Summary: What can we learn from senior saints in our midst? How many have lived just and devout lives? How many of them have been faithful despite life’s suffering?
What can we learn from senior saints in our midst? How many have lived just and devout lives? How many seniors have been faithful despite life’s suffering?
Purpose: Let’s learn from the examples of elderly saints.
Plan: Let’s look at the examples of Simeon and Anna in Luke 2:22-40.

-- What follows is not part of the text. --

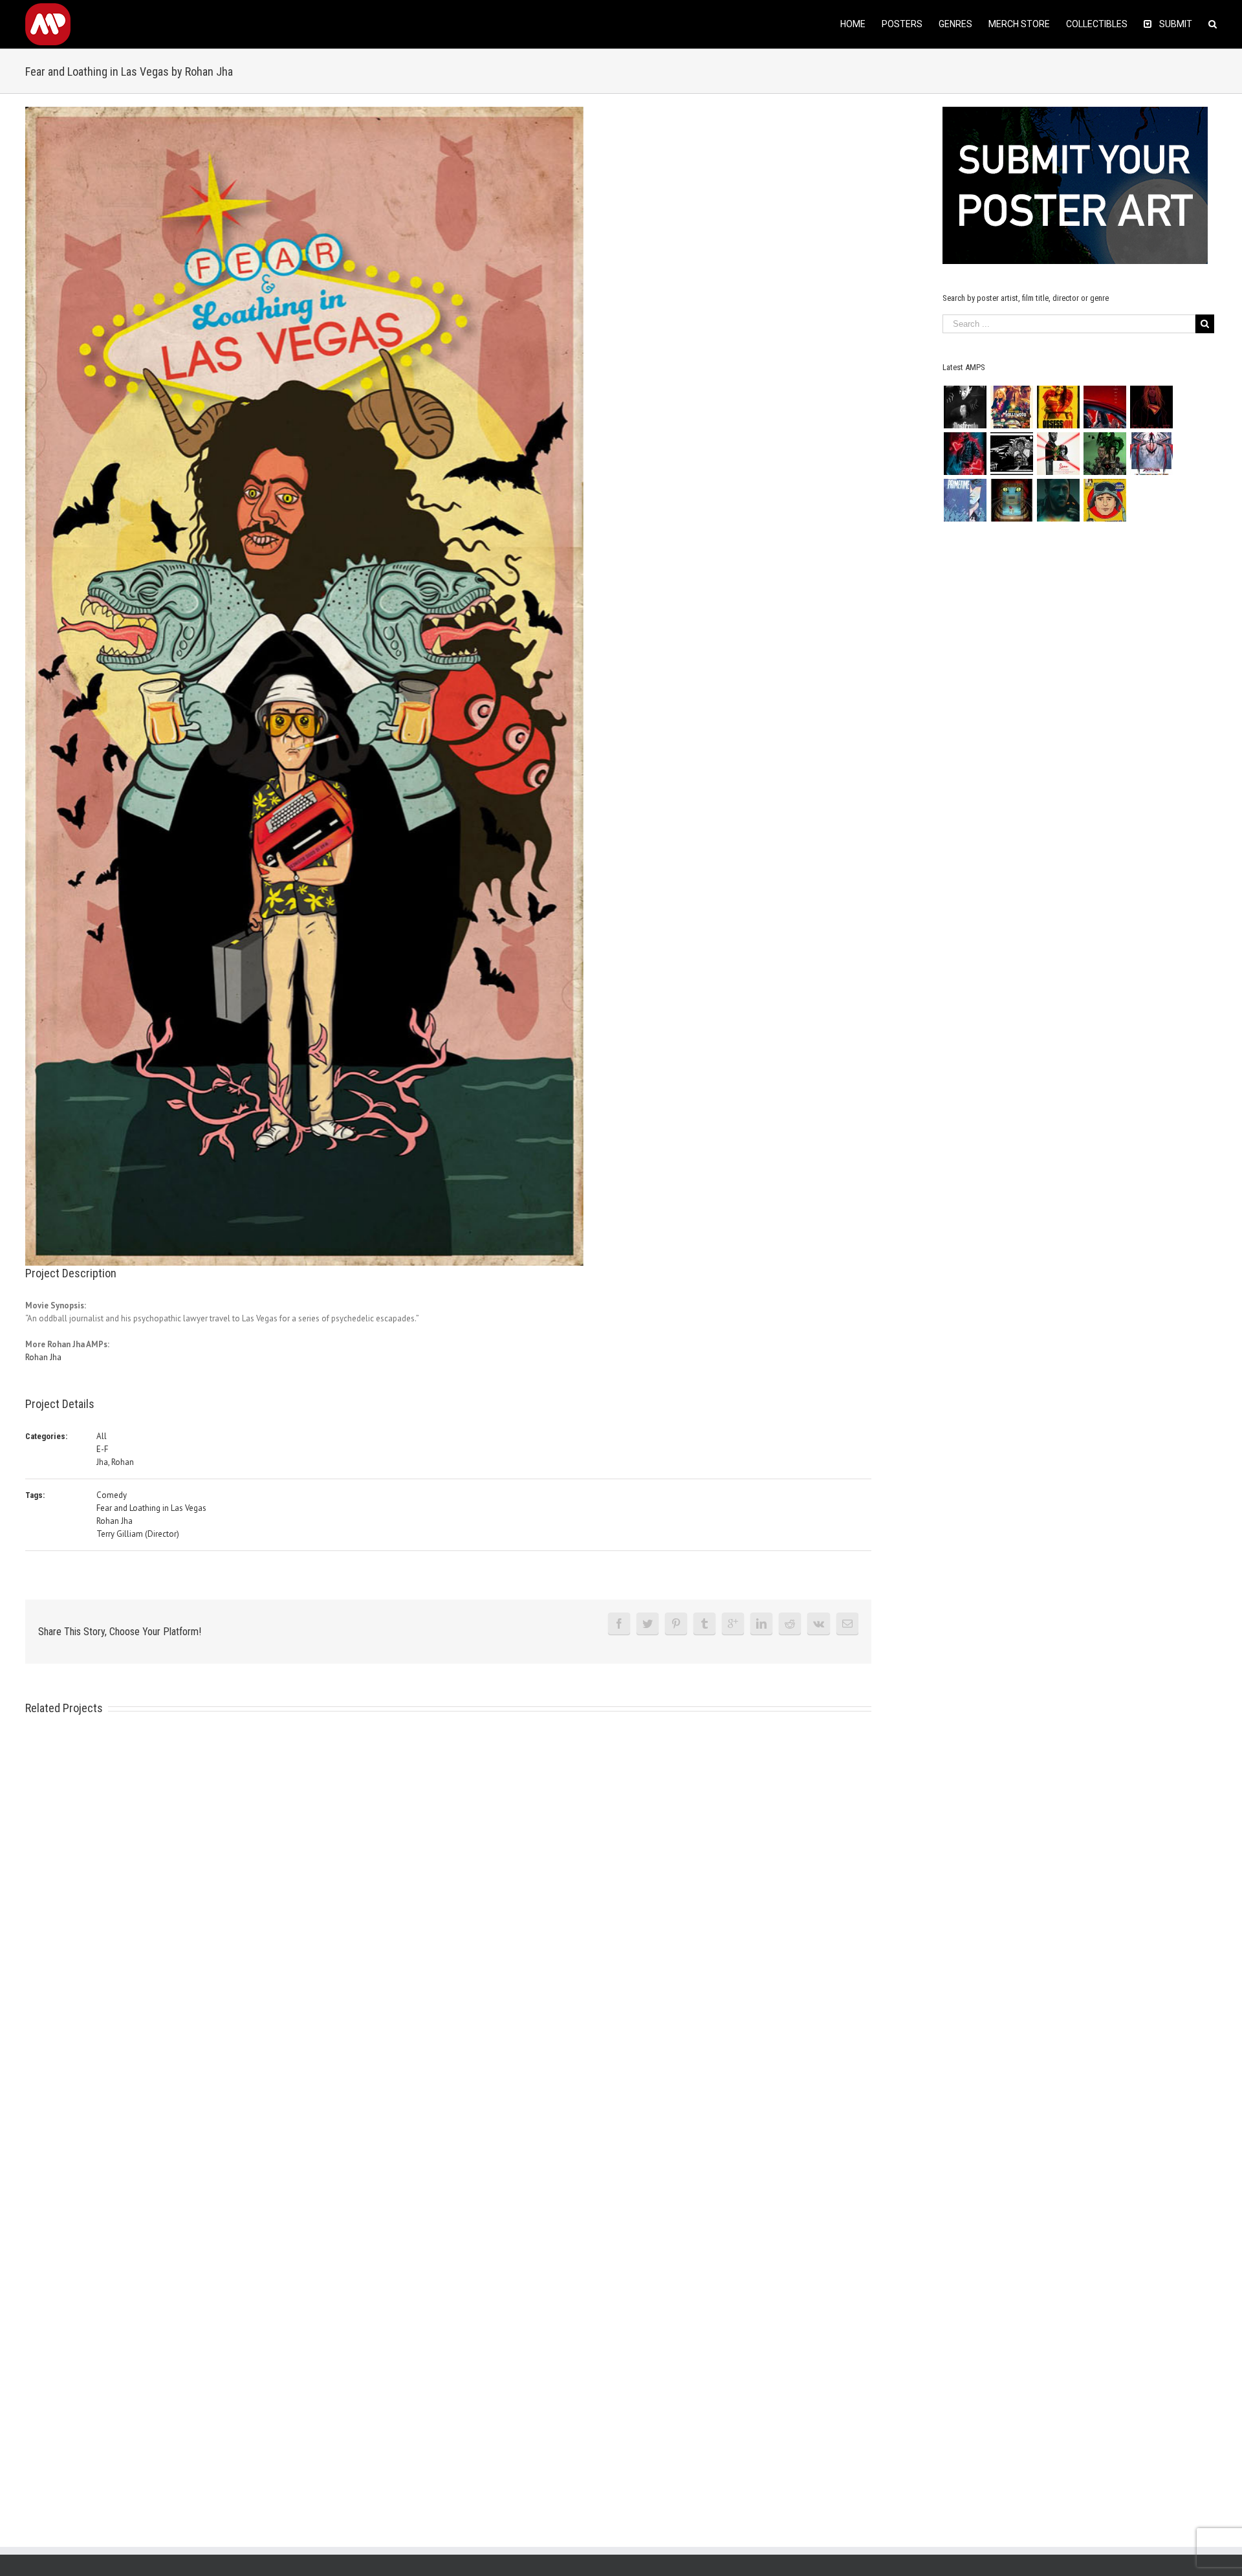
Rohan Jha (43, 1357)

God commanded that we respect the elderly. An early command in Leviticus 19:32 says, “You shall rise before the gray headed and honor the presence of an old man, and fear your God: I am the Lord.” Proverbs 16:31 says, “The silver-haired head is a crown of glory, If it is found in the way of righteousness.” Job 12:12 says, “Wisdom is with aged men, And with length of days, understanding.” Isaiah 46:4 promises Israel, “Even to your old age, I am He, And even to gray hairs I will carry you! I have made, and I will bear; Even I will carry, and will deliver you.”
Luke 2:25-35 Simeon
In Luke 2:25-35 we read of aged Simeon “waiting for the Consolation of Israel, and the Holy Spirit was upon him. And it had been revealed to him by the Holy Spirit that he would not see death before he had seen the Lord’s Christ.” He took Jesus into his arms and spoke the nunc dimittis (now you dismiss), which is used for evensong, and prophesied to Mary, “Behold, this Child is destined for the fall and rising of many in Israel, and for a sign which will be spoken against (yes, a sword will pierce through your own soul also), that the thoughts of many hearts may be revealed.”

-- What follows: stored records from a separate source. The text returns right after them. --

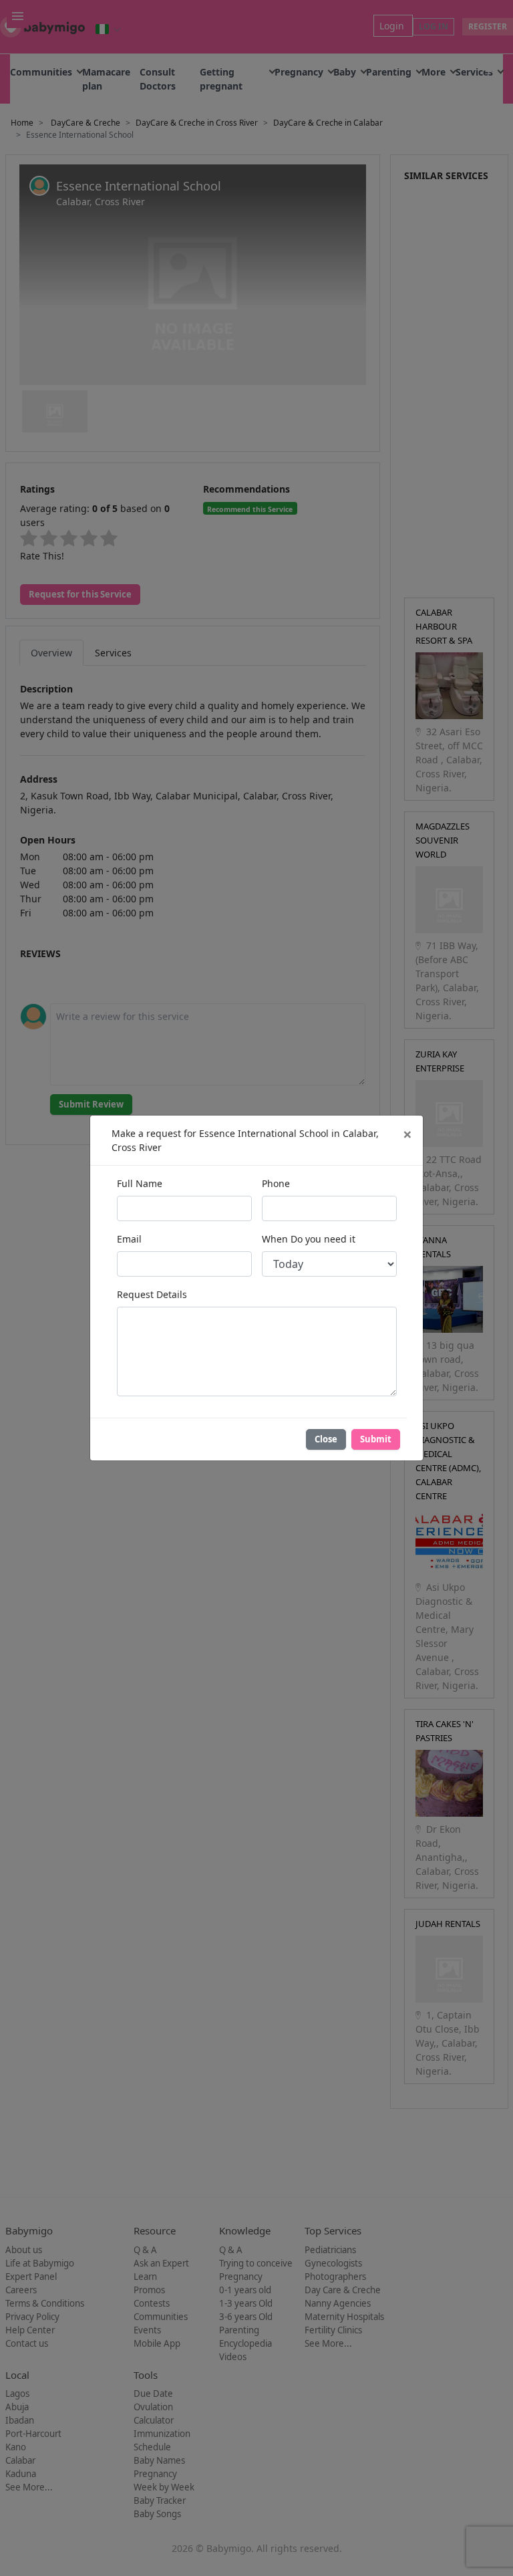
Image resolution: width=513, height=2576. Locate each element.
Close (326, 1439)
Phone (276, 1183)
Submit (375, 1439)
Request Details (152, 1294)
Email (129, 1239)
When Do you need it (308, 1239)
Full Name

Simeon (Catholic Encyclopedia)
Simeon, a “just and devout” man greeted Jesus in the Temple. Joseph and Mary made an offering (Leviticus 12:6-8). A poor family like theirs offered a “pair of turtledoves or two young pigeons” as a purification rite. Simeon had received a premonition from the Holy Spirit, that he would not die before he had seen the Messiah. The Spirit guided him to the Christ child. Taking him up in his arms, he uttered prophetic words which have become part of our liturgy. Simeon is connected with untrustworthy legends. Was he the son of Hillel and the father of Gamaliel mentioned in Acts 5:34? Were his sons Charinus and Leucius?

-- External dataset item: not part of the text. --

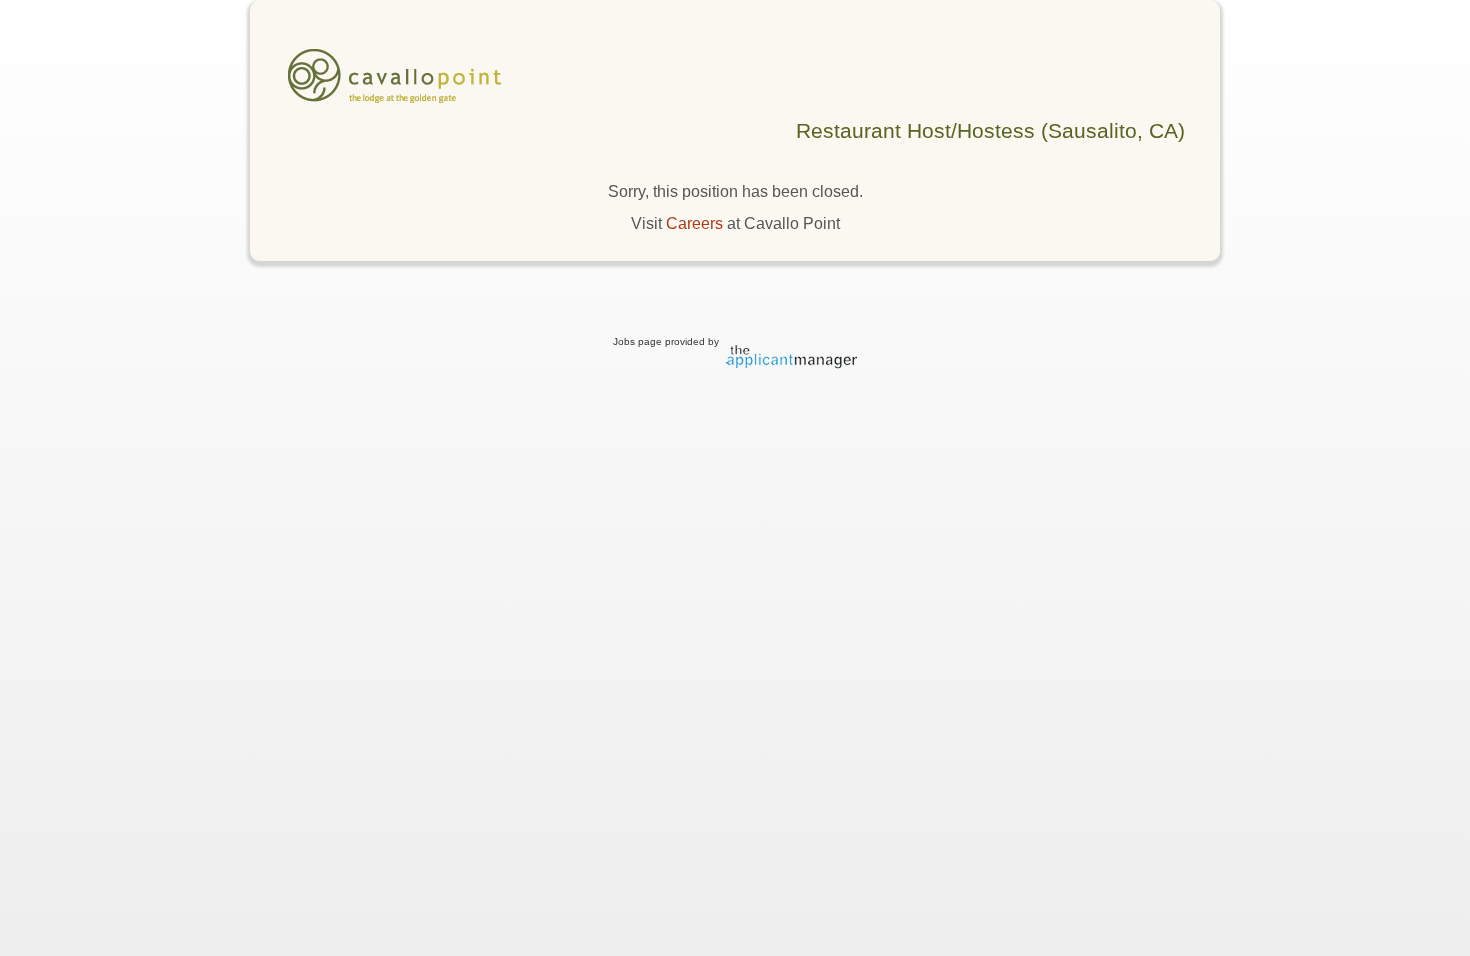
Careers (694, 223)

Simeon (Orthodox Church in America)
Simeon is called the God-Receiver. Ancient historians tell us that the Egyptian pharaoh invited Simeon among seventy scholars to translate the Scriptures into Greek, “The Septuagint.” While translating Isaiah 7:14, he thought to translate “virgin” as “woman.” An angel stopped him saying, “You shall not die until you behold Christ the Lord born of a pure and spotless Virgin.” Simeon then lived in expectation of the Messiah. The Holy Spirit, led him to the Temple. “The Greek Anthology” quotes Mary referring to her Son as “older than ancient Adam.” The holy righteous Simeon the God-Receiver died at a great age. His remains were transferred to Constantinople in the sixth century.
Luke 2:36-40 Anna
In Luke 2:36-40 we read of aged Anna, “who did not depart from the temple, but served God with fastings and prayers night and day.” Having never remarried, she spent decades as a widow worshiping God daily in the Temple. She was a prophetess of the tribe of Asher, with its homeland around Galilee. So, even though some Jews denied that a prophet could come from Galilee (John 7:52) Anna did, and so did Jonah, Nahum, Hosea, Elijah and Elisha. While some attend a church and eventually quit, Anna did not. She endured in her zeal. She didn’t just believe Messiah would come, but “looked for redemption in Jerusalem.”
Anna (Catholic Encyclopedia)
Anna is an aged prophetess of the tribe of Asher. Legend says she had tutored Mary in the Temple. This highlights her special holy use by God in the life of Christ’s mother. Anna had lost her husband after only seven years of marriage and had never remarried. Anna devoted many decades of her life to the service of God in the Temple. She seems to be a model of the expectations of a widow in I Timothy 5:5-9. Because she spent so much of her time in the Temple, her presence at the presentation of Jesus is natural. She gave thanks to God and spoke of Him to others.
Anna (Orthodox Church in America)
Orthodox Christians celebrate the Great Feast of the Meeting of the Lord on February 2, remembering Simeon and Anna meeting the infant Christ. Perhaps having no children left tremendous sorrow in Anna’s heart. She turned her pain into prayer, making it an offering to God, pouring out her heart to the Lord (Psalm 51:17). Damaged by life we can feel hopeless. Pouring out her anguish to God she trusted that there was hope. We too can discover what Anna found (Psalm 25:14). Ancient prophets clung to God in fasting and prayer, and He told them His secrets as a friend. Anna shared the Word of the Lord with others.